# Exercise instructions
Could you reproduce the listing below word for word, keeping every line?

# Material provided
<<<<
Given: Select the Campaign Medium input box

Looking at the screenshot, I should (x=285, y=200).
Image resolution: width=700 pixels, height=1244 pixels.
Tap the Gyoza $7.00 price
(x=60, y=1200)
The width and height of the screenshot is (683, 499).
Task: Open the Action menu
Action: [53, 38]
>>>>
# Output of the exercise
Given: Select the Campaign Medium input box

Looking at the screenshot, I should (x=285, y=200).
Image resolution: width=700 pixels, height=1244 pixels.
Tap the Gyoza $7.00 price
(x=60, y=1200)
The width and height of the screenshot is (683, 499).
Task: Open the Action menu
Action: [53, 38]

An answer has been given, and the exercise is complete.